Someday…maybe, I will invent a ski gee like thing and be rich. Then again someday my prince will come and that hasn’t happened yet either…. So Maybe I shouldn’t get my hopes up for a Disney ending, and I’ll just stay in school.

Signing off till I remember about my blog again. NIGHT!!!

Wednesday, January 12, 2011

Sittin on the Toilet

Alright, I'm sorry if anyone finds this....crud. But I enjoy it. ..Now Flush

Tuesday, January 11, 2011


I have discovered a pet peeve. It is called haggling. Some call it an art form. I call it retarted.
When I hear that someone haggled for a price, I often think of  going to a foreign country and visiting the small shops, and trying to talk them down do their lowest price.
Well some genius haggled in a foreign country and decided to bring it back to America. Bad idea. Now that the economy had hit the bottom and it deciding to come back up, people are trying to be money safe. Here’s a hint, if you want something badly enough you will buy it, and you will probably buy it at whatever price it is.
                In my job, customers decide that it is ok to try to haggle you for a lower price. To all those who haggle, I’ll let you in on a hint.  I can’t give you a better price. I don’t have the power. In order for me to even try to get you a better price… you have to not haggle me. Just a hint. But in all seriousness, don’t try to barter with your sales person. They don’t have the power. A cars sales man, and an owner of a store in India might, but I don’t. So don’t ask. There is nothing I hate more than a customer coming up to me and saying, “ what kind of deal can you give me on this ski.”
                That’s when I say kindly, “If you want the ski that badly, steal it.”
You wouldn’t haggle Christian Louboutin for one of his hand bags, or shoes. So don’t haggle me.
Just a thought. Who wants to go skiing with me on Thursday?
P.s check out Ikes new store one of a kind shirts!!

Monday, January 10, 2011

A "Romantic" AA Meeting

Well hello world of blogging. I come in peace.  In more than one way I feel like I should introduce myself, but then I feel like I am in an AA meeting. “Hello, my name is Jenny. I’ve now been off of my beverage of choice for two whole hours.”
(beverage of choice being a Diet Coke)
Ok, I’m just going to jump right in. This semester I am taking an intro to fiction class. And I have never been more thankful that I am not a stuck in a hopeless romantic rut. I don’t even want to think about how I would’ve turned out.
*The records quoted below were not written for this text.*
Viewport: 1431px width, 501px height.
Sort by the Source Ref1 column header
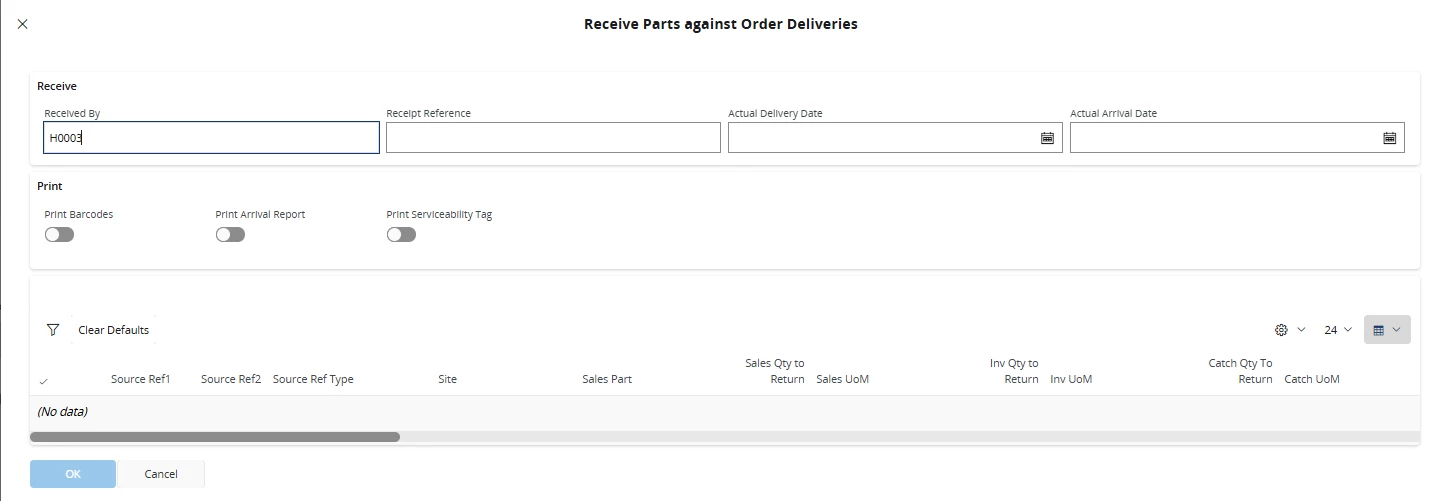point(140,379)
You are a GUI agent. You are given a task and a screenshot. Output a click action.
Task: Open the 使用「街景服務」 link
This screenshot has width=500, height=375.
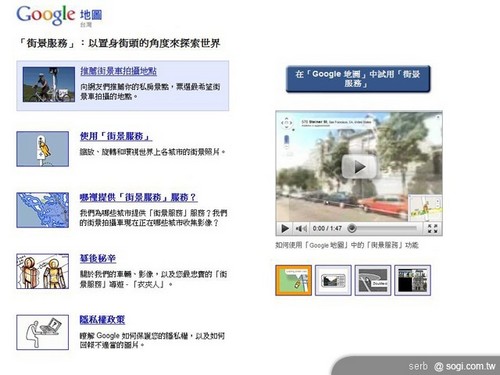pos(116,136)
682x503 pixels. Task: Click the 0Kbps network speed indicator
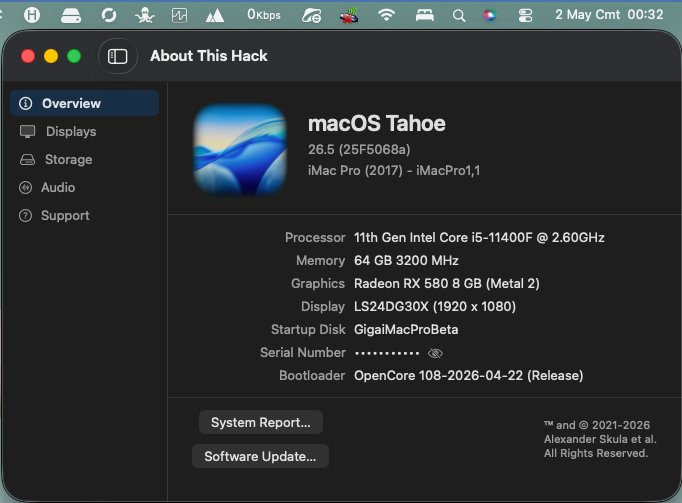pos(264,15)
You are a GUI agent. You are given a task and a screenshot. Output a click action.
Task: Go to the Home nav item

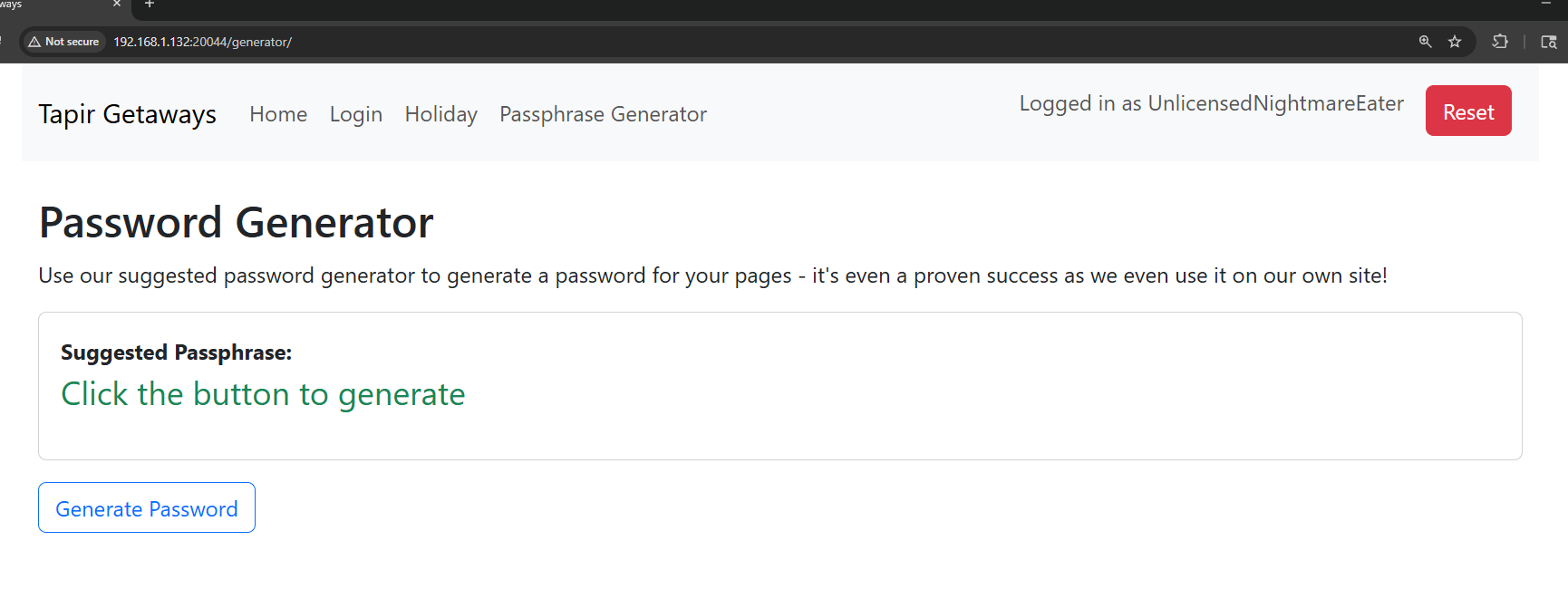[278, 114]
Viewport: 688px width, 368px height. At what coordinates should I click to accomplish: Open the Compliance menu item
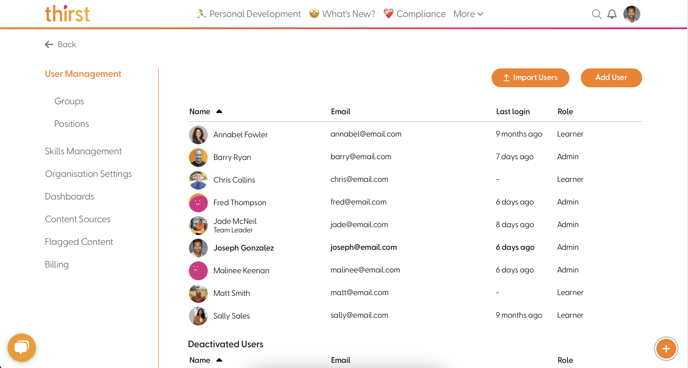coord(415,14)
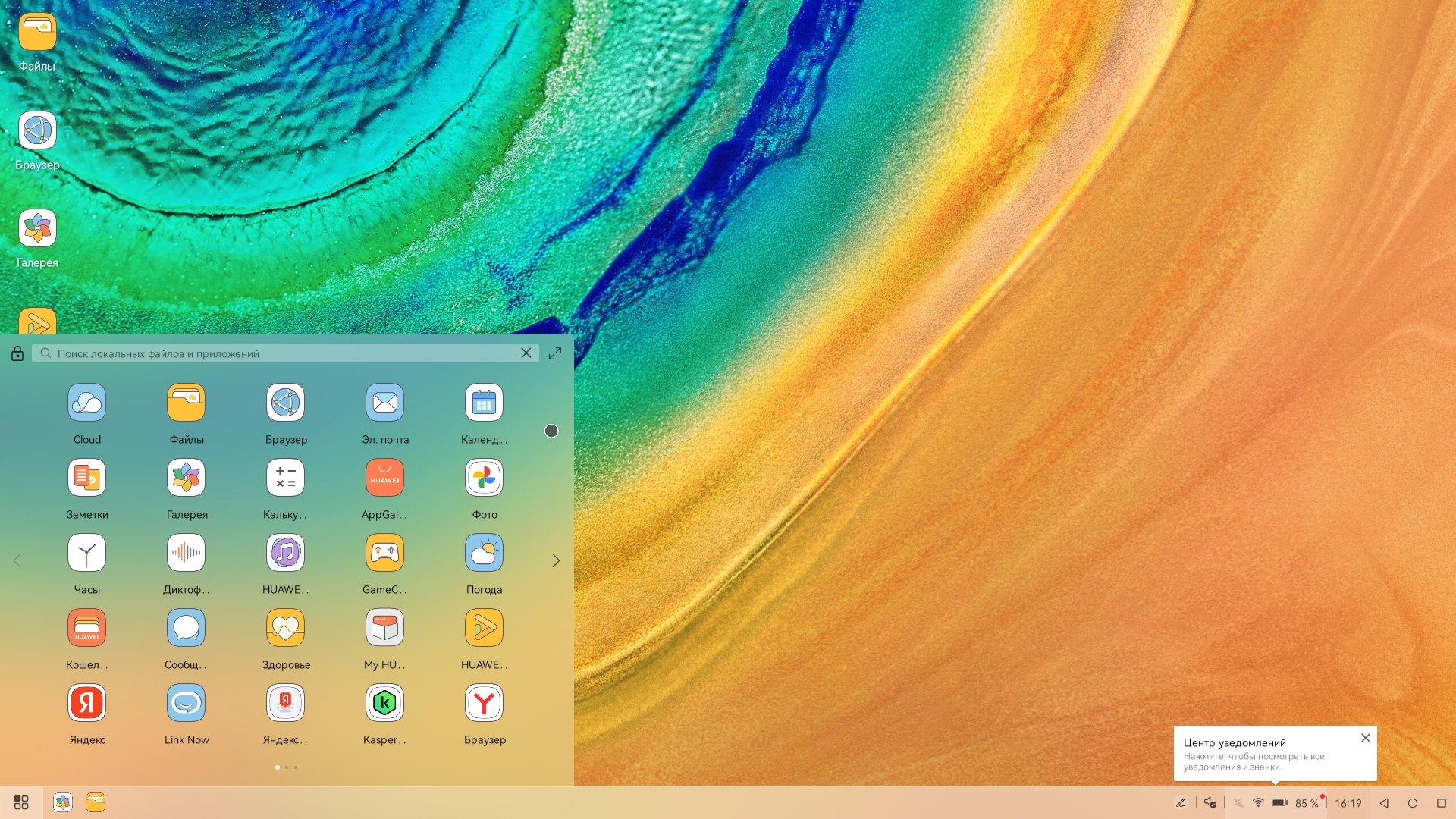The height and width of the screenshot is (819, 1456).
Task: Open the Calculator app icon
Action: pyautogui.click(x=285, y=478)
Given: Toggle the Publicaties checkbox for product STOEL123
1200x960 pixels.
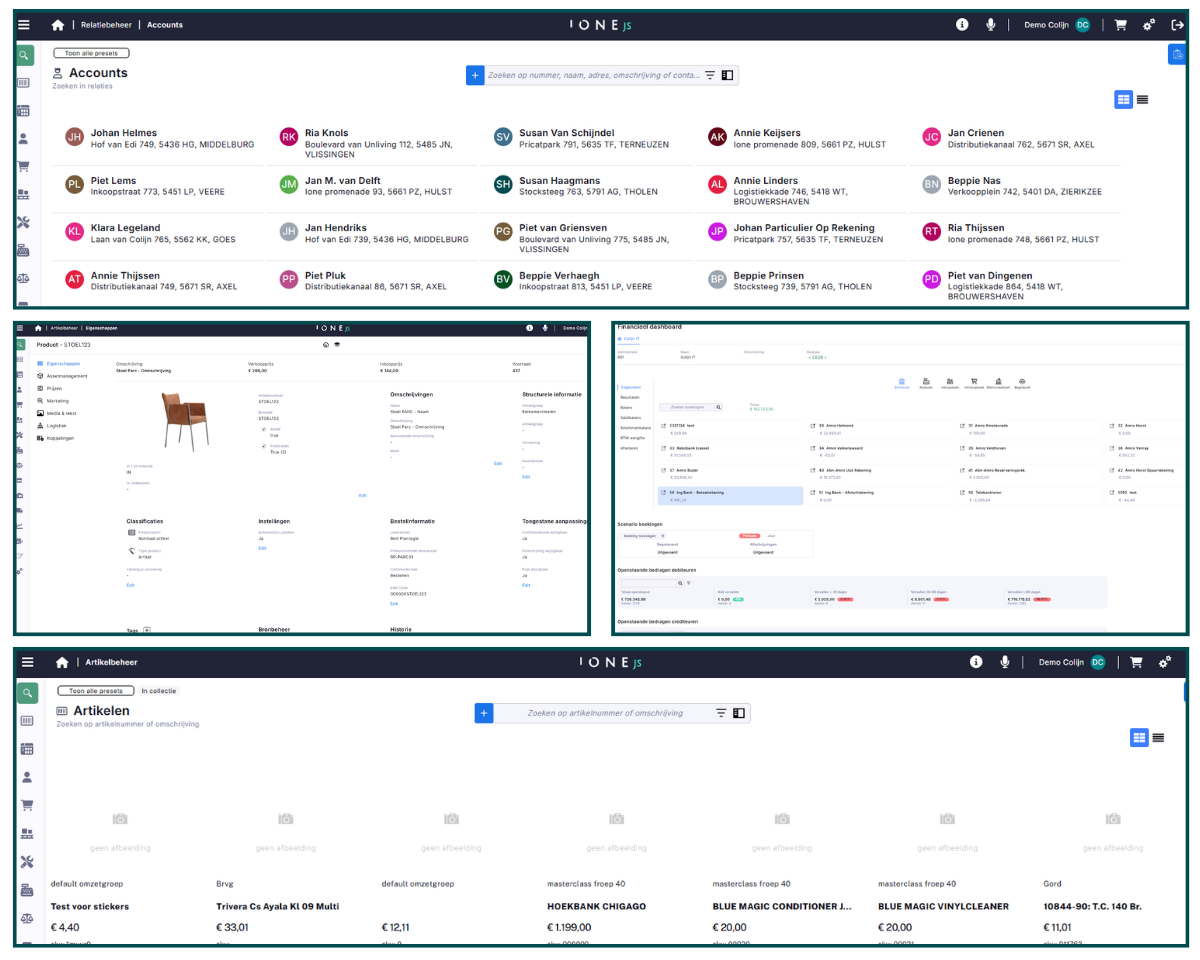Looking at the screenshot, I should coord(263,446).
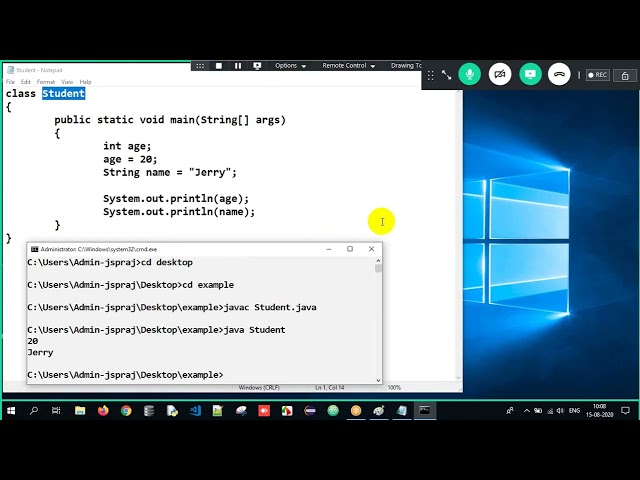Click the REC recording button
The width and height of the screenshot is (640, 480).
(x=598, y=75)
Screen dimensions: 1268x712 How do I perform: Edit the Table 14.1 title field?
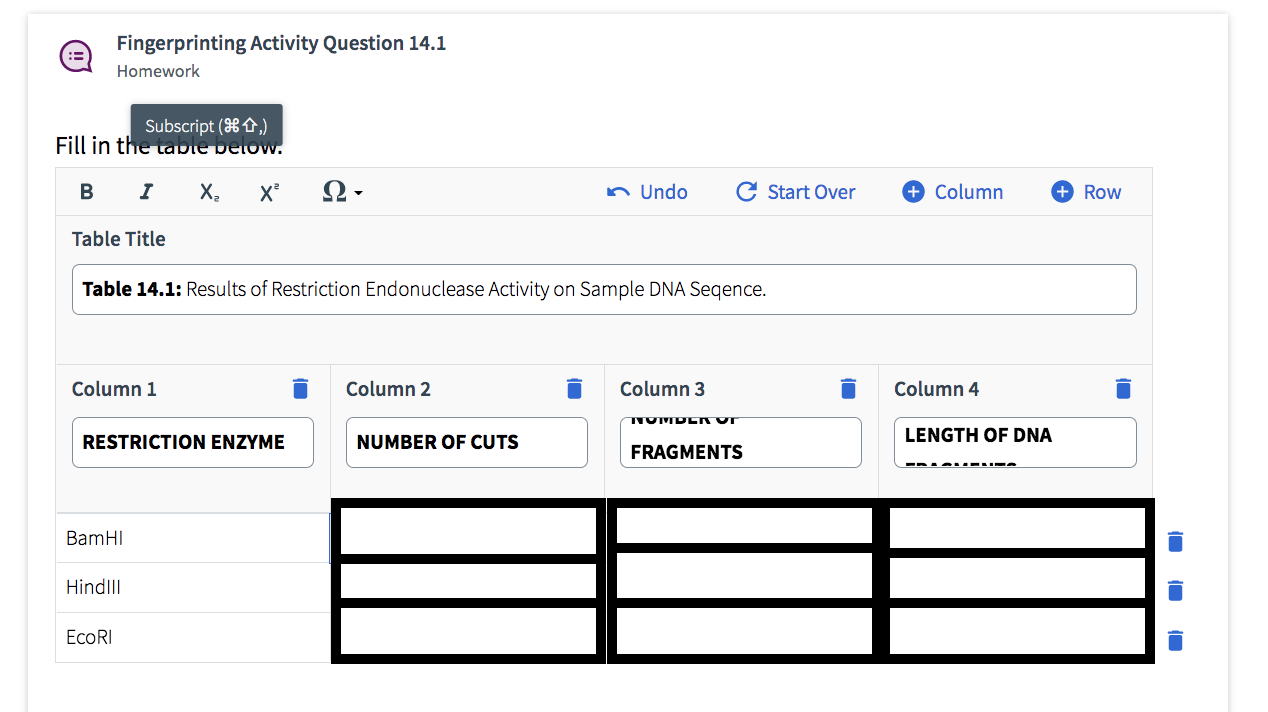(x=604, y=289)
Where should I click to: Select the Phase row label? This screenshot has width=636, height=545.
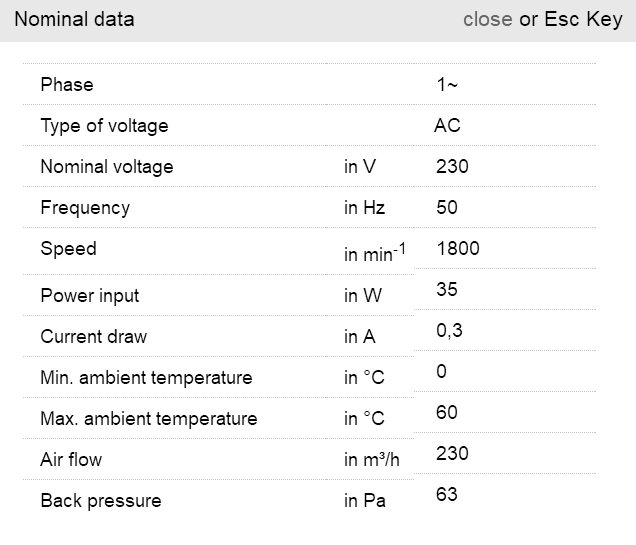click(67, 85)
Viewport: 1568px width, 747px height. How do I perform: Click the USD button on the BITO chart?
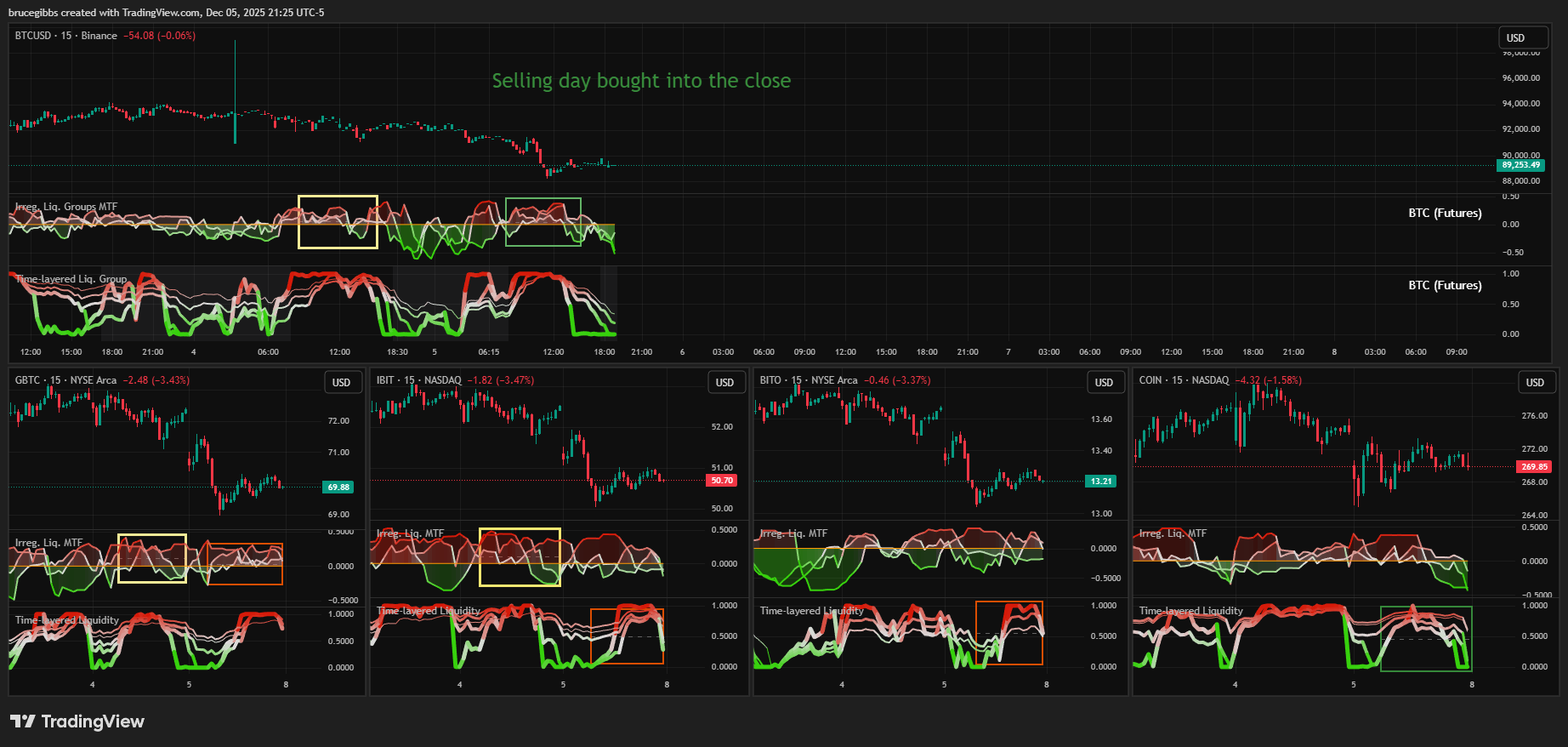click(1104, 383)
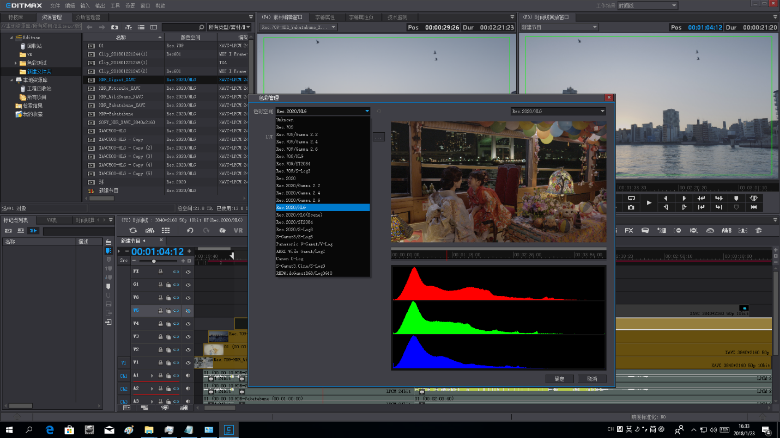
Task: Click the FX icon in the right toolbar
Action: [x=630, y=231]
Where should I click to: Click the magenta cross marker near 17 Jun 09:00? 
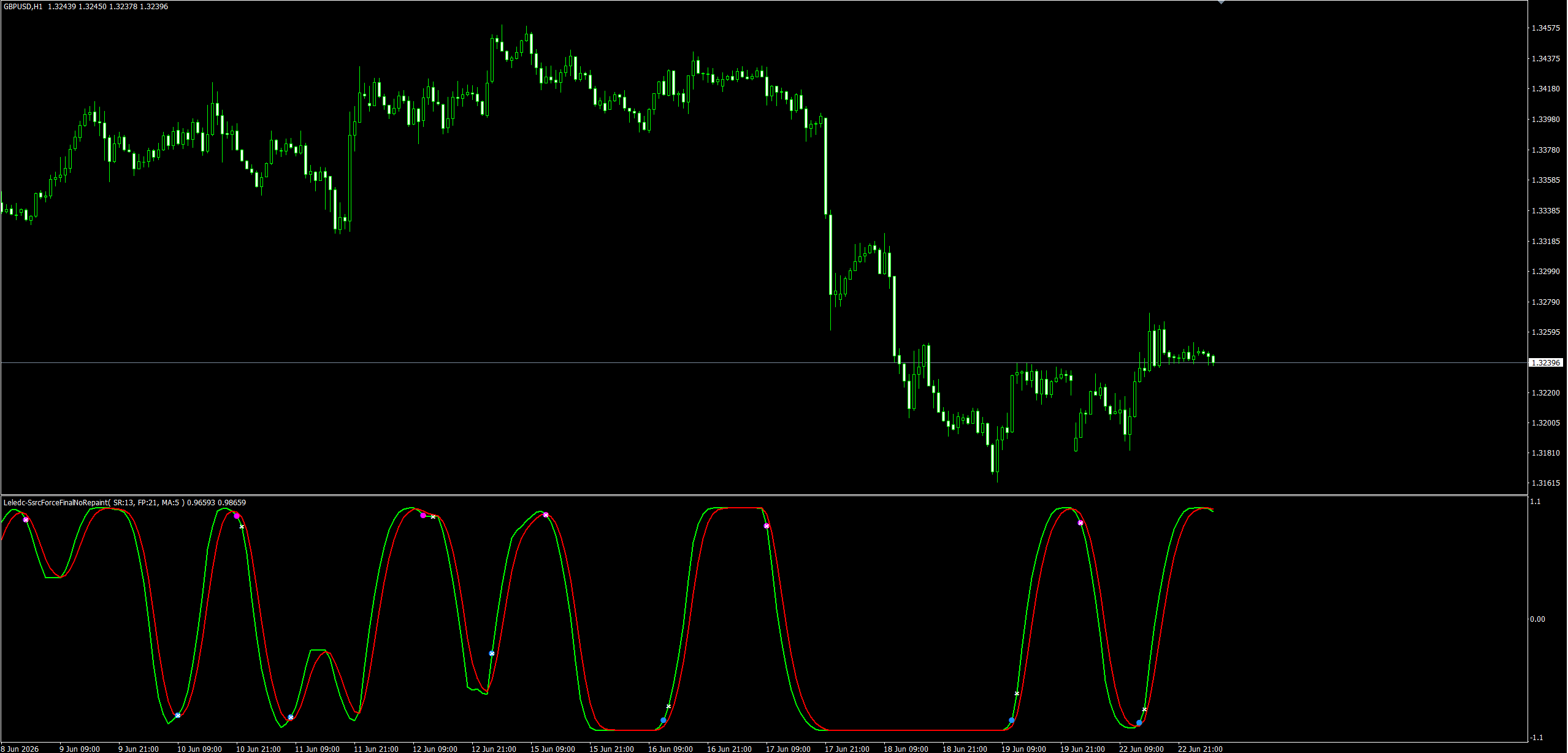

Would I have turned out like one of those girls that can’t match, wears no makeup, and hopes that my prince charming will jump out of the book that I am reading and take me away to his castle…… well, I guess it depends on the day… My point being that I always come back to reality, and I get ready for the day, shower and don’t sound like a total retard when discussing the deeper meanings of a short story.
                I understand where they are coming, and why not be a hopeless romantic?  A girl can dream right! Of course she can. I just think that they need to come back to reality.
                Lately I have taken to trying to piss off the romantics during class. My most recent attempt was just today. We read a short story called “ A Rose for Emily” the end result of the story was a woman poisoning her lover when he tried to leave her, And then sealing his body in a room, where she would then snuggle with it ,… and …. Well…. She’d sleep with it. I made the comment that she didn’t mean to kill her suitor. You would’ve thought that I had killed someone!!  The romantics were outraged that I would even think such a thought. And here I thought that they were true romantics. Turns out they are just blood thirsty Romantics. 
                Well I’m now all cozy in bed and am going to read a good book…. There might even be a love interest in it.